**WHAT YOU WILL DO:** Retype the full set of data, character for character.

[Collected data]
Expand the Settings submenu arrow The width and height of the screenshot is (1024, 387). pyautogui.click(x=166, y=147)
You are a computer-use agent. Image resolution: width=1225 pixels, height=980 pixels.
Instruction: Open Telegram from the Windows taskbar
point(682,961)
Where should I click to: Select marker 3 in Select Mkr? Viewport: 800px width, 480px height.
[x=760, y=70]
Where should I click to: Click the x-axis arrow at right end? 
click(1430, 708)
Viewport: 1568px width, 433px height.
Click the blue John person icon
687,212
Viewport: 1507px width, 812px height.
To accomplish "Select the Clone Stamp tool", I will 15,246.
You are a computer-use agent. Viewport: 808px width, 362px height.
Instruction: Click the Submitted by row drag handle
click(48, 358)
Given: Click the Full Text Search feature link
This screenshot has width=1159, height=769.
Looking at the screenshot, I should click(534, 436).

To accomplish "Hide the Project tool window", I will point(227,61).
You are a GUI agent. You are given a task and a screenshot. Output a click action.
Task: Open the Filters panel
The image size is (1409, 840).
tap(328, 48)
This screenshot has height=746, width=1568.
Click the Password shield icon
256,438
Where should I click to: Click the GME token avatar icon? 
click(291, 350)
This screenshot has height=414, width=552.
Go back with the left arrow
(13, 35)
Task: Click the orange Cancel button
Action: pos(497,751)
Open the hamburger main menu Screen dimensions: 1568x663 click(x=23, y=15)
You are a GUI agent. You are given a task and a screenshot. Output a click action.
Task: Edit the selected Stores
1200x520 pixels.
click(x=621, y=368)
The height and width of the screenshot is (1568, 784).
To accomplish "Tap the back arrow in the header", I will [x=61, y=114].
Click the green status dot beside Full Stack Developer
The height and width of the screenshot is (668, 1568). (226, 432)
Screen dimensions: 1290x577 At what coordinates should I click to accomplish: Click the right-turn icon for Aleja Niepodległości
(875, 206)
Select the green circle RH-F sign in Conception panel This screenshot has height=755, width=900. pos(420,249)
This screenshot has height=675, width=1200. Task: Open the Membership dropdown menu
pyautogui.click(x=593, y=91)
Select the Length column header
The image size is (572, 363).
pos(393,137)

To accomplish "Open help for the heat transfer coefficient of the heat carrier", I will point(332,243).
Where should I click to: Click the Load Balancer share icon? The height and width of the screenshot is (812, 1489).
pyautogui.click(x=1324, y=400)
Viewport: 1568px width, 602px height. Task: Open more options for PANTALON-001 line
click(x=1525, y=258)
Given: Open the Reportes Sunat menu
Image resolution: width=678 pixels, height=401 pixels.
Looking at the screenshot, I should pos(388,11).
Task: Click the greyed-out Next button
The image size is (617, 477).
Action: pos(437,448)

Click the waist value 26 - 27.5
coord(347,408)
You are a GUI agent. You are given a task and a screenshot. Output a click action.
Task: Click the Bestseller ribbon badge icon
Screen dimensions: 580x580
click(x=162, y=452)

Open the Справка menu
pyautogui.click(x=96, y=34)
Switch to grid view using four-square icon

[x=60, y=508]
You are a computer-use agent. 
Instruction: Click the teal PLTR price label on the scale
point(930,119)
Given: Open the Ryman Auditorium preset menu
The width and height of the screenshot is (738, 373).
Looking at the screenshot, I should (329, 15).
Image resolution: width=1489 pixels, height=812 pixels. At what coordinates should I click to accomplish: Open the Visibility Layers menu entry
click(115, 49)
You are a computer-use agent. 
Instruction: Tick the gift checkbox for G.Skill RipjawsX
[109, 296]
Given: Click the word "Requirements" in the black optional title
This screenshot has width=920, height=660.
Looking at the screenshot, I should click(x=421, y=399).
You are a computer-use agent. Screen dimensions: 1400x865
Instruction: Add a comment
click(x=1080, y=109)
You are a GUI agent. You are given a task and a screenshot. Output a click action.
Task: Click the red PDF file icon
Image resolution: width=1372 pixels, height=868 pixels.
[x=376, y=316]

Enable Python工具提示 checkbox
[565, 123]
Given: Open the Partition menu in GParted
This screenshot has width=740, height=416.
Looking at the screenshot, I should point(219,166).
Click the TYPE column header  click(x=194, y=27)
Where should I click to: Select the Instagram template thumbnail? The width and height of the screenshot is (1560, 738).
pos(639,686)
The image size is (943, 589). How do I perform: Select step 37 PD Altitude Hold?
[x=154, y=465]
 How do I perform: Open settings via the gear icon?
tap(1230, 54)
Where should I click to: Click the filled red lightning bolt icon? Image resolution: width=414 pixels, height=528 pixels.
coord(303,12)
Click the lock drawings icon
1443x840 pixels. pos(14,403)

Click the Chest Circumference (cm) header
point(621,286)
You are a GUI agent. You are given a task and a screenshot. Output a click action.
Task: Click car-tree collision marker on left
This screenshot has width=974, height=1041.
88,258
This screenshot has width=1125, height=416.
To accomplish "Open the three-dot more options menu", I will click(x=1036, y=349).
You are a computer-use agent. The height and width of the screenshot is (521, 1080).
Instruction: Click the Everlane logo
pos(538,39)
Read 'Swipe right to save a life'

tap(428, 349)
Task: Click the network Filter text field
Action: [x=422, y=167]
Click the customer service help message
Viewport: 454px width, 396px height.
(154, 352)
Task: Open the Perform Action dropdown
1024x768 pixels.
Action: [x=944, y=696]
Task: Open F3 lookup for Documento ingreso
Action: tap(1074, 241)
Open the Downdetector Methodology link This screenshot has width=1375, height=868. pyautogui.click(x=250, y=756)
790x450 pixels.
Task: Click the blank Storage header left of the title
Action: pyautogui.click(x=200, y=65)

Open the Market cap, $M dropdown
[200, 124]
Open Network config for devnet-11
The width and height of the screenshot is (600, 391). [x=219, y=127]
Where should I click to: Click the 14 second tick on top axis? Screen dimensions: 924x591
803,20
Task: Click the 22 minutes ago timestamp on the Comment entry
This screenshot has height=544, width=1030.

**RESPONSE TO THIS TASK:**
Expand the Settings submenu arrow The width and height of the screenshot is (1024, 387). pyautogui.click(x=166, y=147)
You are a computer-use agent. Image resolution: width=1225 pixels, height=980 pixels.
Instruction: Open Telegram from the Windows taskbar
point(682,961)
Where should I click to: Select marker 3 in Select Mkr? Viewport: 800px width, 480px height.
[x=760, y=70]
Where should I click to: Click the x-axis arrow at right end? 
click(1430, 708)
Viewport: 1568px width, 433px height.
Click the blue John person icon
687,212
Viewport: 1507px width, 812px height.
To accomplish "Select the Clone Stamp tool", I will 15,246.
You are a computer-use agent. Viewport: 808px width, 362px height.
Instruction: Click the Submitted by row drag handle
click(48, 358)
Given: Click the Full Text Search feature link
This screenshot has width=1159, height=769.
Looking at the screenshot, I should click(534, 436).

To accomplish "Hide the Project tool window", I will point(227,61).
You are a GUI agent. You are given a task and a screenshot. Output a click action.
Task: Open the Filters panel
The image size is (1409, 840).
tap(328, 48)
This screenshot has height=746, width=1568.
Click the Password shield icon
256,438
Where should I click to: Click the GME token avatar icon? 
click(291, 350)
This screenshot has height=414, width=552.
Go back with the left arrow
(13, 35)
Task: Click the orange Cancel button
Action: pos(497,751)
Open the hamburger main menu Screen dimensions: 1568x663 click(x=23, y=15)
You are a GUI agent. You are given a task and a screenshot. Output a click action.
Task: Edit the selected Stores
1200x520 pixels.
click(x=621, y=368)
The height and width of the screenshot is (1568, 784).
To accomplish "Tap the back arrow in the header", I will [x=61, y=114].
Click the green status dot beside Full Stack Developer
The height and width of the screenshot is (668, 1568). (226, 432)
Screen dimensions: 1290x577 At what coordinates should I click to accomplish: Click the right-turn icon for Aleja Niepodległości
(875, 206)
Select the green circle RH-F sign in Conception panel This screenshot has height=755, width=900. pos(420,249)
This screenshot has height=675, width=1200. Task: Open the Membership dropdown menu
pyautogui.click(x=593, y=91)
Select the Length column header
The image size is (572, 363).
pos(393,137)

To accomplish "Open help for the heat transfer coefficient of the heat carrier", I will point(332,243).
Where should I click to: Click the Load Balancer share icon? The height and width of the screenshot is (812, 1489).
pyautogui.click(x=1324, y=400)
Viewport: 1568px width, 602px height. Task: Open more options for PANTALON-001 line
click(x=1525, y=258)
Given: Open the Reportes Sunat menu
Image resolution: width=678 pixels, height=401 pixels.
Looking at the screenshot, I should pos(388,11).
Task: Click the greyed-out Next button
The image size is (617, 477).
Action: pos(437,448)

Click the waist value 26 - 27.5
coord(347,408)
You are a GUI agent. You are given a task and a screenshot. Output a click action.
Task: Click the Bestseller ribbon badge icon
Screen dimensions: 580x580
click(x=162, y=452)

Open the Справка menu
pyautogui.click(x=96, y=34)
Switch to grid view using four-square icon

[x=60, y=508]
You are a computer-use agent. 
Instruction: Click the teal PLTR price label on the scale
point(930,119)
Given: Open the Ryman Auditorium preset menu
The width and height of the screenshot is (738, 373).
Looking at the screenshot, I should (329, 15).
Image resolution: width=1489 pixels, height=812 pixels. At what coordinates should I click to accomplish: Open the Visibility Layers menu entry
click(115, 49)
You are a computer-use agent. 
Instruction: Tick the gift checkbox for G.Skill RipjawsX
[109, 296]
Given: Click the word "Requirements" in the black optional title
This screenshot has width=920, height=660.
Looking at the screenshot, I should click(x=421, y=399).
You are a computer-use agent. Screen dimensions: 1400x865
Instruction: Add a comment
click(x=1080, y=109)
You are a GUI agent. You are given a task and a screenshot. Output a click action.
Task: Click the red PDF file icon
Image resolution: width=1372 pixels, height=868 pixels.
[x=376, y=316]

Enable Python工具提示 checkbox
[565, 123]
Given: Open the Partition menu in GParted
This screenshot has width=740, height=416.
Looking at the screenshot, I should point(219,166).
Click the TYPE column header  click(x=194, y=27)
Where should I click to: Select the Instagram template thumbnail? The width and height of the screenshot is (1560, 738).
pos(639,686)
The image size is (943, 589). How do I perform: Select step 37 PD Altitude Hold?
[x=154, y=465]
 How do I perform: Open settings via the gear icon?
tap(1230, 54)
Where should I click to: Click the filled red lightning bolt icon? Image resolution: width=414 pixels, height=528 pixels.
coord(303,12)
Click the lock drawings icon
1443x840 pixels. pos(14,403)

Click the Chest Circumference (cm) header
point(621,286)
You are a GUI agent. You are given a task and a screenshot. Output a click action.
Task: Click car-tree collision marker on left
This screenshot has width=974, height=1041.
88,258
This screenshot has width=1125, height=416.
To accomplish "Open the three-dot more options menu", I will click(x=1036, y=349).
You are a computer-use agent. The height and width of the screenshot is (521, 1080).
Instruction: Click the Everlane logo
pos(538,39)
Read 'Swipe right to save a life'

tap(428, 349)
Task: Click the network Filter text field
Action: [x=422, y=167]
Click the customer service help message
Viewport: 454px width, 396px height.
(154, 352)
Task: Open the Perform Action dropdown
1024x768 pixels.
Action: [x=944, y=696]
Task: Open F3 lookup for Documento ingreso
Action: tap(1074, 241)
Open the Downdetector Methodology link This screenshot has width=1375, height=868. pyautogui.click(x=250, y=756)
790x450 pixels.
Task: Click the blank Storage header left of the title
Action: pyautogui.click(x=200, y=65)

Open the Market cap, $M dropdown
[200, 124]
Open Network config for devnet-11
The width and height of the screenshot is (600, 391). [x=219, y=127]
Where should I click to: Click the 14 second tick on top axis? Screen dimensions: 924x591
803,20
Task: Click the 22 minutes ago timestamp on the Comment entry
This screenshot has height=544, width=1030.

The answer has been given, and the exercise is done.